▶ _WORK ORDER_:
A copy of the listing below is needed, exact in every line and without images.

_ _ _ _

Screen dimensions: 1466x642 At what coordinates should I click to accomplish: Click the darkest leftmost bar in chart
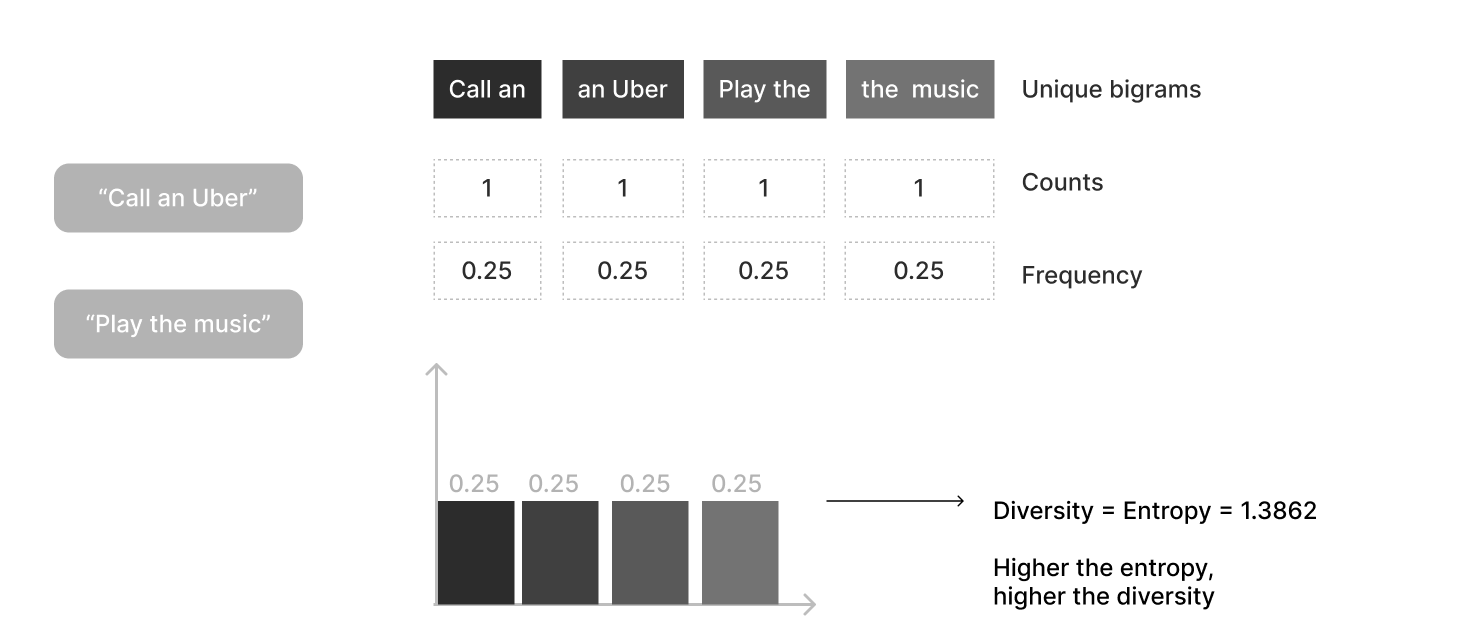pos(475,552)
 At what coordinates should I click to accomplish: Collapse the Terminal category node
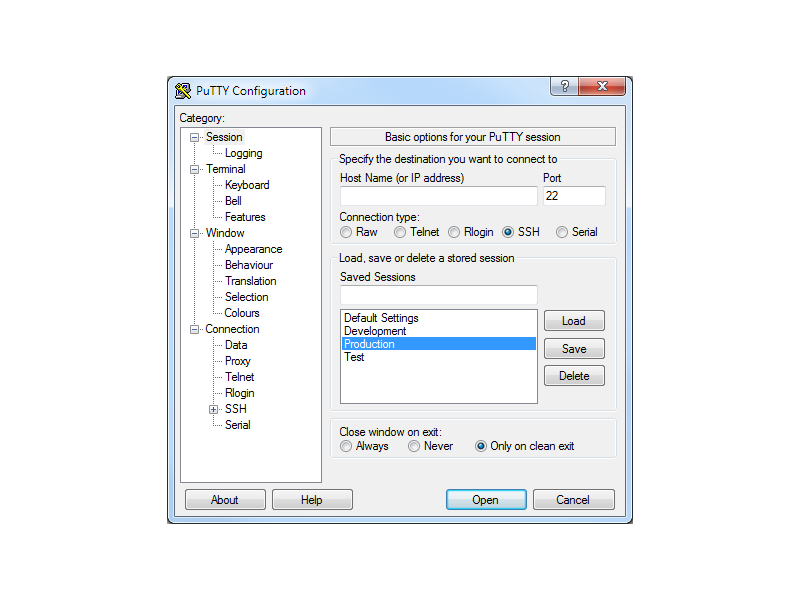(195, 169)
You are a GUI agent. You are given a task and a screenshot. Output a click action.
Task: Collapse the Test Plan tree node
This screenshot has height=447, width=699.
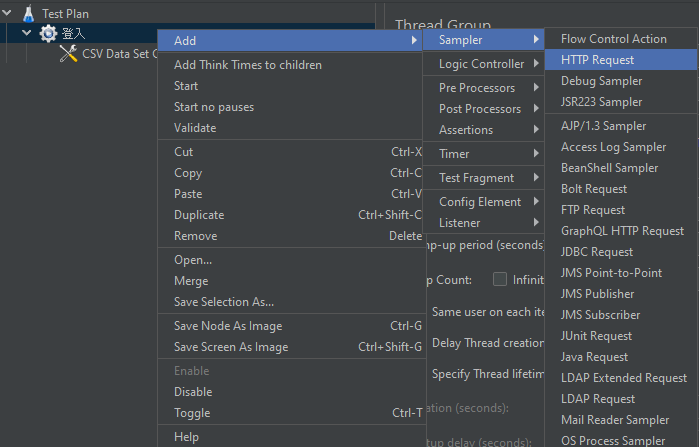click(x=7, y=13)
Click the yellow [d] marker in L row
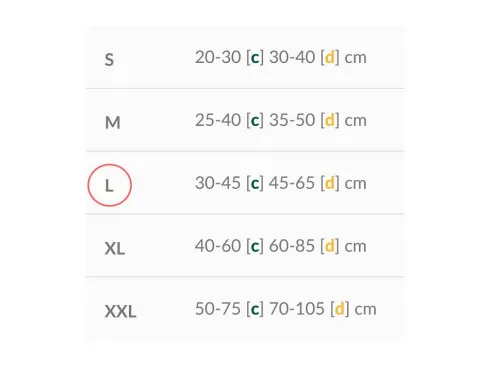This screenshot has height=368, width=490. (x=330, y=183)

_ _ _ _

▶ _SOLUTION_:
Screen dimensions: 1466x642 At what coordinates should I click to accomplish: Click the darkest leftmost bar in chart
pos(475,552)
 At what coordinates should I click to accomplish: Collapse the Terminal category node
(195, 169)
You are a GUI agent. You are given a task and a screenshot. Output a click action.
Task: Collapse the Test Plan tree node
This screenshot has height=447, width=699.
click(x=7, y=13)
Click the yellow [d] marker in L row
This screenshot has height=368, width=490. (x=330, y=183)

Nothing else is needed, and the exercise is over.